There has been a lot of research done to conclude what moves the needle on a customer’s affinity scale. Some have claimed that reducing the effort (a.k.a., hassle and red tape) can have far more of an impact on a customer’s evaluation than customer delight—a catchall phrase for taking customer expectations and adding to it (a.k.a., value-added).
Value-added, by definition, contains a dead-end street. As you add more, customer expectations can climb right along with it. Upgrade me from coach to a first-class seat on an airline flight and guess what I will expect on my next flight. Obviously, at some point this linear approach can run you out of room, unless you plan on going bankrupt.
Value-unique is different. It involves ingenuity more than generosity—focusing on distinctive instead of more, on the unexpected instead of a pattern. We love Cracker Jacks because of the free prize inside. While you know there is one in the box, you never know what it was going to be. There is no limit to creative ways to surprise your customers.
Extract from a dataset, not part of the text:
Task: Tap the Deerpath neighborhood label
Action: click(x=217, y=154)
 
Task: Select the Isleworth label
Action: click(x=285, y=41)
There is another important feature to value-unique customer experiences. Unlike value-added, which might yield a customer recommendation, value-unique creates a story. Enthusiastic stories about a customer experience clearly move the needle on the customer’s affinity scale. It is much like the difference between a newspaper ad and a movie trailer. The goal is to make your customers’ experiences so compelling and engaging they can’t wait to tell the story to others. To paraphrase Private John Winger, make your customers’ experiences filled with “so much fun and imagination.”